ECLI:NL:CBB:2023:170
College van Beroep voor het bedrijfsleven
- Eerste aanleg - enkelvoudig
- H. van den Heuvel
- Rechtspraak.nl
Beroep tegen vaststelling subsidie COVID-19 voor onderneming met omzetverlies onder 30%
In deze zaak heeft de onderneming, die een winkel exploiteert, beroep ingesteld tegen een besluit van de minister van Economische Zaken en Klimaat. De minister had het bezwaar van de onderneming tegen de vaststelling van de subsidie op grond van de Regeling subsidie financiering vaste lasten COVID-19 (TVL) ongegrond verklaard. De onderneming had subsidie aangevraagd voor het eerste kwartaal van 2021, maar de minister stelde het subsidiebedrag vast op € 0,- omdat het omzetverlies van de onderneming slechts 25% bedroeg, terwijl minimaal 30% vereist was.

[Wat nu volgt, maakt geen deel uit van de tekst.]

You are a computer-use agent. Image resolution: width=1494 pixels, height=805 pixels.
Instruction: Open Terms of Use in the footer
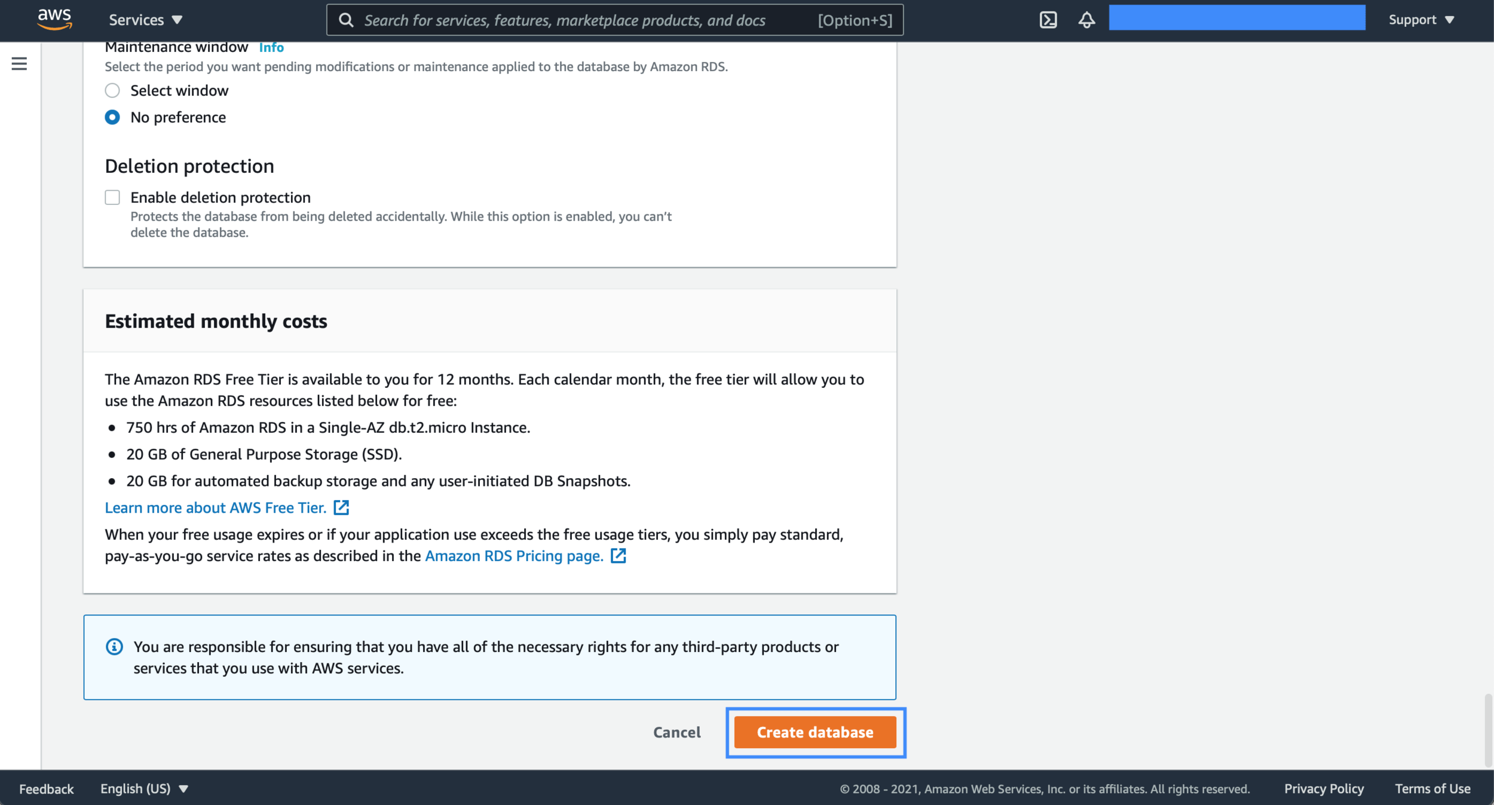tap(1432, 788)
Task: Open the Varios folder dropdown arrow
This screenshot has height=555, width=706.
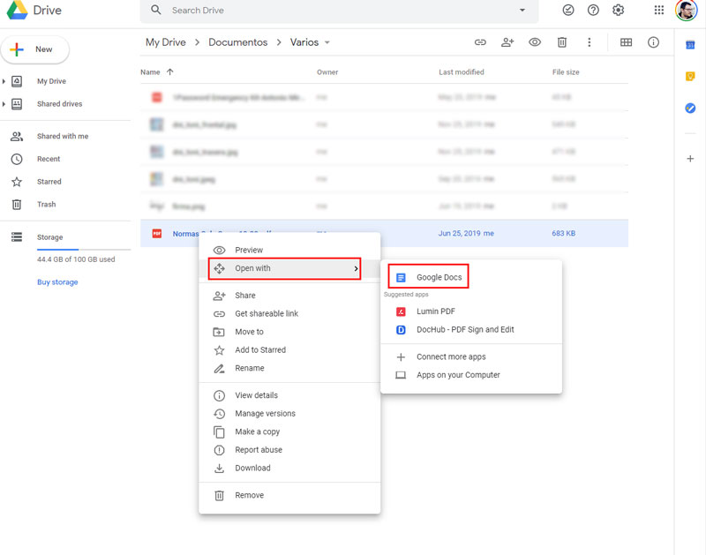Action: (327, 42)
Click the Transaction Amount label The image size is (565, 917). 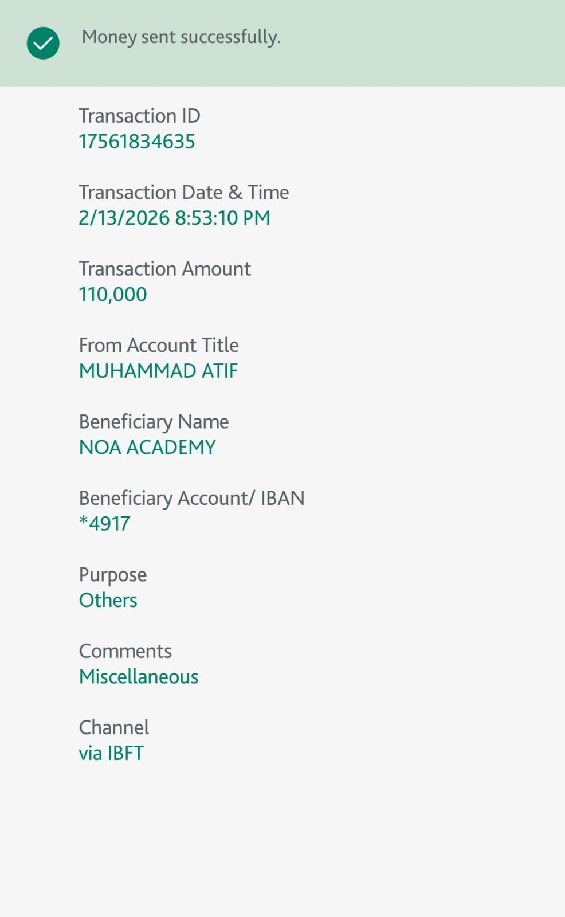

De onderneming voerde aan dat de referentieperiode voor de omzetberekening, Q1 2019, niet representatief was, omdat zij tijdens die periode een verhuizing had en daardoor omzetverlies had geleden. De minister verwees naar de regelgeving die geen hardheidsclausule bevat en stelde dat de referentieperiode niet kon worden aangepast. Tijdens de zitting werd duidelijk dat de onderneming niet voldeed aan de vereisten voor subsidie, en het College van Beroep voor het bedrijfsleven oordeelde dat de minister terecht de subsidie op nihil had vastgesteld. Het College concludeerde dat de minister geen aanleiding had om af te wijken van de vastgestelde referentieperiode en dat de beslissing om de subsidie niet toe te kennen rechtmatig was. Het beroep van de onderneming werd ongegrond verklaard, en het bestreden besluit bleef in stand.